Providence has reduced openings for administrative and back-office positions to “prioritize patient-facing positions,” Fisher said. While those other roles are important, Providence needs to “replenish the workforce that left us throughout the pandemic.”
Despite the pressures hitting both health care and tech, the state’s overall economy is showing remarkable staying power, economists say.
Unemployment, though on the higher side, is actually down from earlier this year. Hiring, if weak in tech, has been strong in other sectors, such as construction, where total employment jumped 7.2% from April 2022 to April 2023, and aerospace manufacturing, up 8.2%.
Further, while the total number of job openings is coming down from pandemic highs, they remain unusually elevated, said Anneliese Vance-Sherman, a regional economist with the Employment Security Department who covers the Seattle-area job market.
In fact, more Washingtonians quit each month than get laid off, said Vance-Sherman, citing federal data, which indicates people remain confident they can readily find another job. “They’re feeling bullish on the other opportunities, partially because there are a lot of job openings out there,” Vance-Sherman said.

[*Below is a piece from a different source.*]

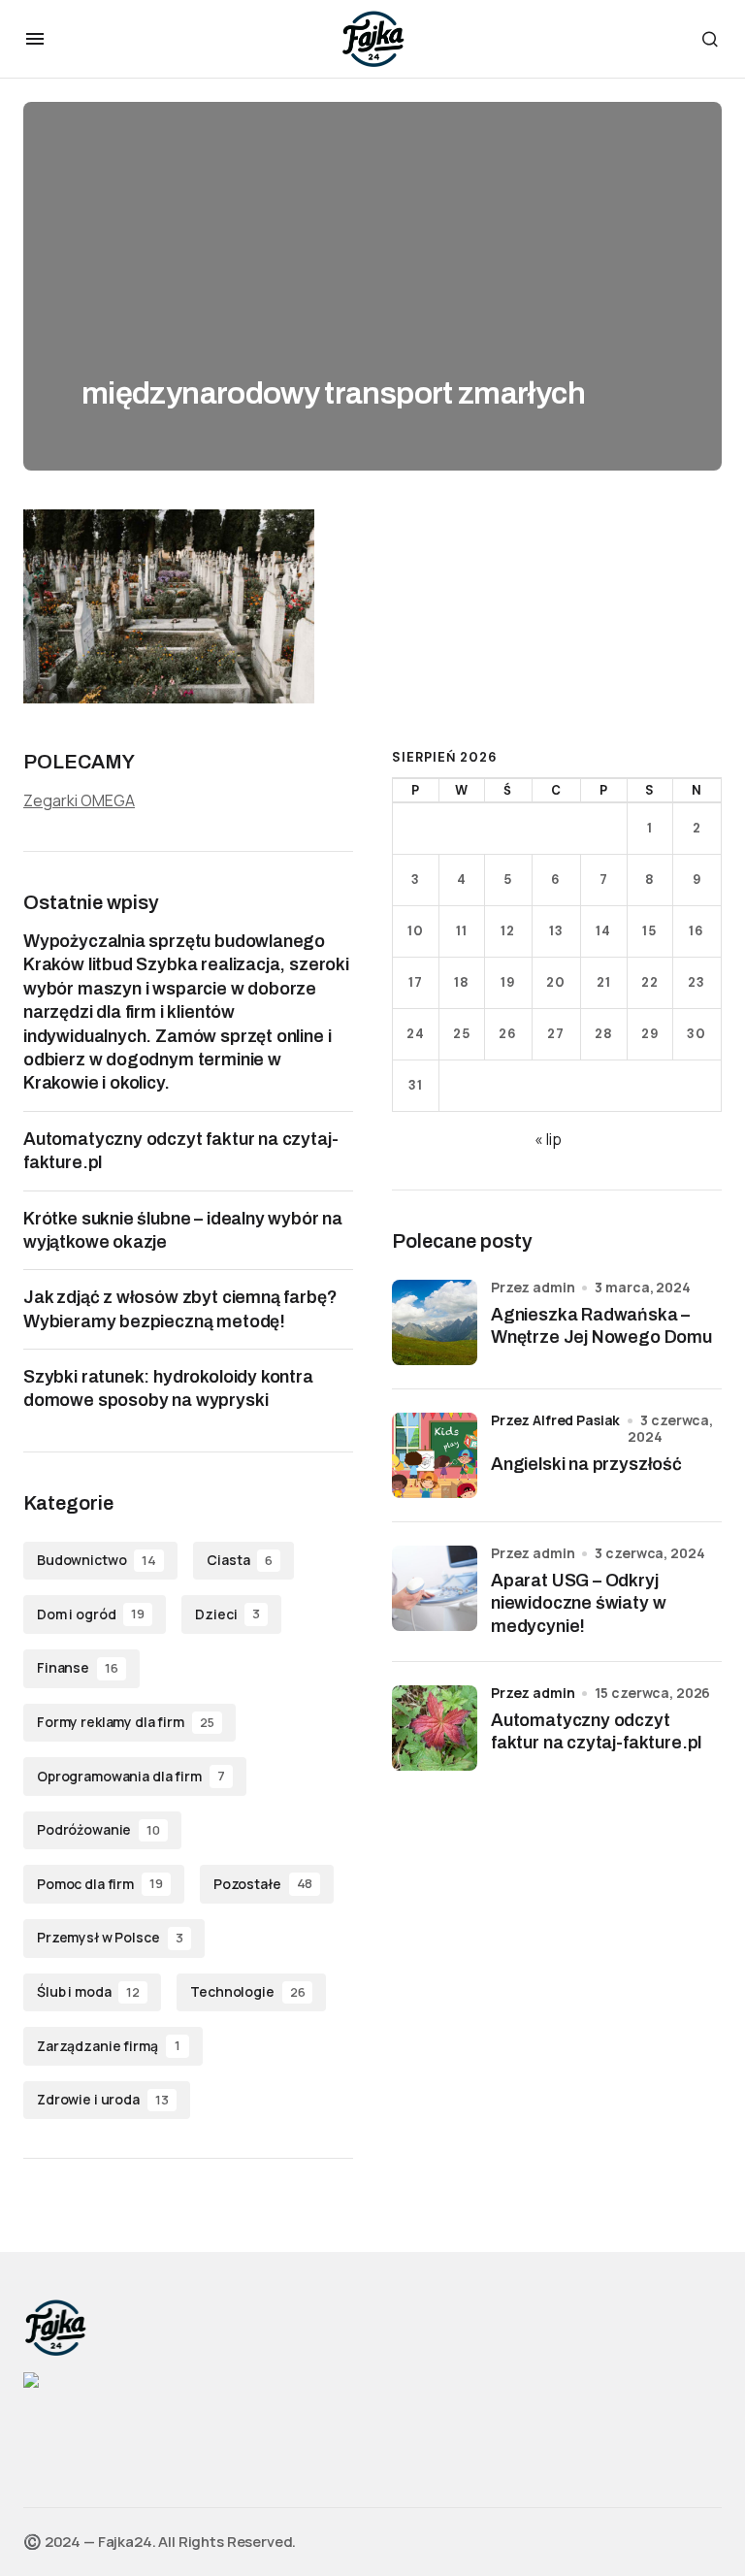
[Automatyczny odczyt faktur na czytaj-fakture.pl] (434, 1728)
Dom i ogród (91, 1614)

For that matter, despite healthcare’s curr ent financial struggles, economists remain confident of its prospects as a major employer, given that an aging population will only need more medical services.
This year, the number of 65-year-olds is likely to surpass the number of 18-year-olds for the first time in U.S. history, according to new research by the UW’s Vigdor.
Until recently, that demographic reality, and its consequences for health care employment, was often overshadowed by the focus on tech-sector growth. The conventional wisdom, says Vigdor, was “that if you want to be employable, you should learn to code.”
But “with a rapidly aging population … the demand for health care is only going to increase,” says Vigdor.
“In the labor market as elsewhere,” he adds, “demography is destiny.”